It's mind-boggling to me that Google didn't create a spec to work with special p...

wepple · 2024-04-17T21:48:33 1713390513

You’d have to trust that the data being dumped was 100% identical to the actual pages users would eventually see, or you could end up with very weird (including dangerous) behavior

Of course, I know that some version of this can and does occur with classic web scraping too, but that is an arms race that a search engine can win

kevindamm · 2024-04-17T23:57:38 1713398258

> I know that some version of this can and does occur with classic web scraping too, but that is an arms race that a search engine can win

Cloaked links and cloaked ads still happen on direct requests, too -- a search engine's crawlers come in a widely known IP range (or if they start using unknown or new IPs, they become known soon enough) so even spoofing the user agent of the bot isn't a reliable workaround.

I'd say the arms race is still escalating, though I've been out of that game for a little while I'm still rather sure of that.

kevincox · 2024-04-18T01:23:41 1713403421

You can just spot check a tiny fraction of the data to validate this big it doesn't match the the site gets blocked.

nitwit005 · 2024-04-17T21:25:48 1713389148

In the past Google just requested the HTML, and didn't bother with the javascript, so it was a simple document request.

People started serving up pages that required Javascript to show content, so they had cope with that. I'm sure it's dramatically more expensive for them as well.

pwdisswordfishc · 2024-04-18T04:50:10 1713415810

As long as it’s prohibitively expensive for their competition, I’m sure they don’t mind.

sorenjan · 2024-04-17T22:13:11 1713391991

Isn't that what WeSub (previously PubSubHubbub) is?

https://en.wikipedia.org/wiki/WebSub

kevincox · 2024-04-18T01:27:13 1713403633

I don't think Google uses this in a major way. It also probably isn't the best fit for this use case.

1. You can really only subscribe to particular URLs. So this would require millions of subscriptions. It would only make sense if most of your pages are changing every few days.

2. You need to also subscribe to feeds to fine new content.

ivanjermakov · 2024-04-17T20:22:12 1713385332

Also, isn't this illegal? Either Google respected rate limits (which I doubt) or it was a form of a DDoS attack.

dylan604 · 2024-04-17T20:40:32 1713386432

It's only illegal if you poor people do it. For us rich corporations, we do what we want

fasa99 · 2024-04-18T03:38:38 1713411518

Google is the kingmaker and basically a monopoly on search. If you're going to light up dollars to share with a bot, let it be with google, who on a lucky day might decide you are king (because you let them index your site) I would presume and assume google obeys the robots.txt mandate as well.

But I would agree it's a very outstanding and real problem that is YC-worthy - sharing structured webpage data with trusted partners in a generic and efficient way. I've heard about various AI companies that perform such data scraping and structuring with AI, forget the name - this is many notches in sophistication above a Selenium-headless type driver. If only html were made into a model-view-controller neatly and users were let to bring their own views & controllers.

nosecreek · 2024-04-17T21:08:30 1713388110

Are there specific laws that deal with rate limits? Honest question - I get that something too fast could be considered DDoS, but so long as it’s below a certain threshold wouldn’t it be okay (not sure how said threshold would be determined)?

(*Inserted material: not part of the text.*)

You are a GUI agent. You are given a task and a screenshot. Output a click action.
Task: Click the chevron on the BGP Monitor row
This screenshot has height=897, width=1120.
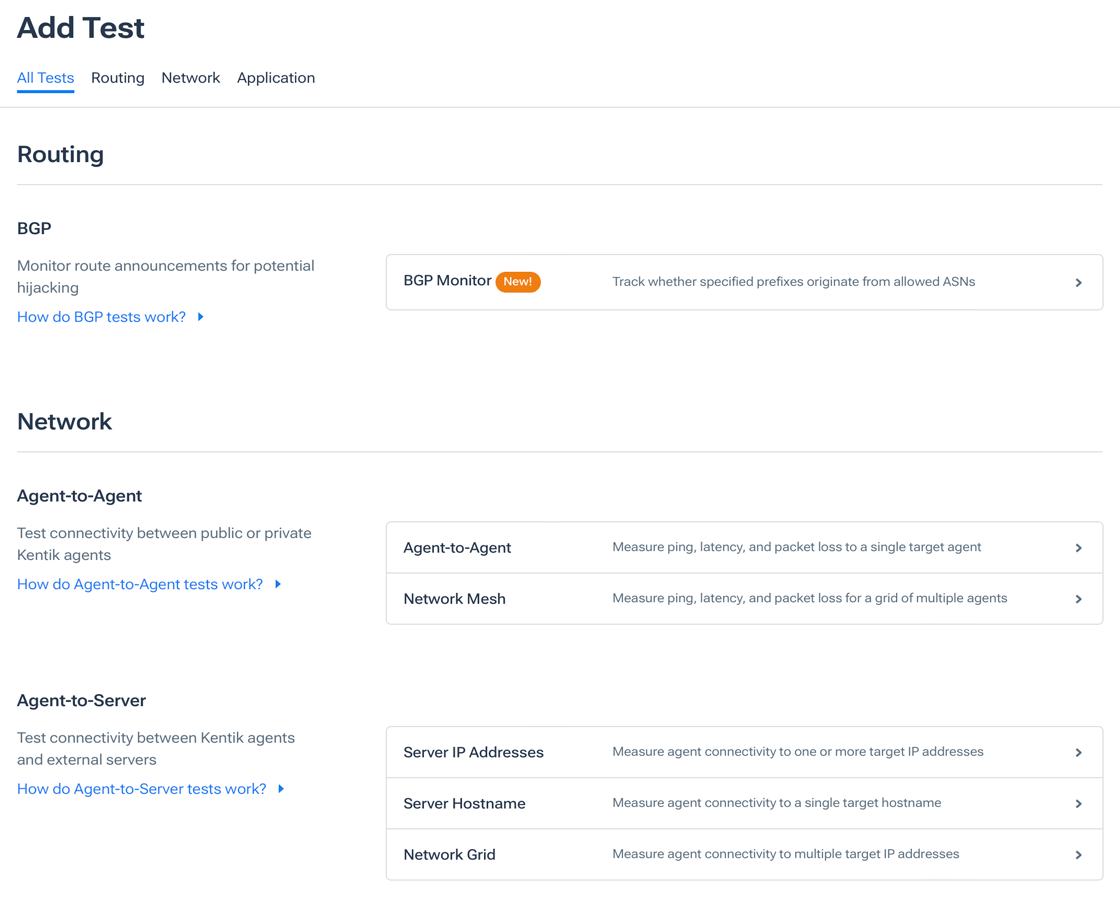click(x=1079, y=282)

germinator · 2024-04-17T23:43:07 1713397387

In the US, CFAA prohibits causing "damage", which includes "impairment to the integrity or availability" of data or systems. But as with many other things in law, it boils down to the court trying to assess your intent, whether you could've reasonably anticipated the outcome, and what that outcome ended up being.

There's no law that says "you can't send more than n packets per hour".

aeyes · 2024-04-17T21:07:52 1713388072

I guess they wanted to be crawled because the Google crawler is easy to identify/block/rate limit.

jedberg · 2024-04-18T01:56:59 1713405419

It was fine because we let them.

beeboobaa3 · 2024-04-17T21:44:48 1713390288

Google's entire business model is based on behavior that is now illegal.

hadlock · 2024-04-18T20:35:40 1713472540

Google implemented ARC for their partner sites, Advanced Rsomthing Cache, I believe. It was a way for google to consume popular websites and host them optimized for mobile (android) devices. It was all the rage for a while, because, I think, Google greatly favored ARC sites/pages for a while. Eventually they discontinued it, because, well Google.

paulddraper · 2024-04-17T23:30:48 1713396648

That syndicated data format may or may not be up-to-date.

spiderice · 2024-04-18T01:22:15 1713403335

If it’s specifically accessible to special partners, Google could just end their partnership if Reddit is serving up false information to them and go back to the old way of scraping.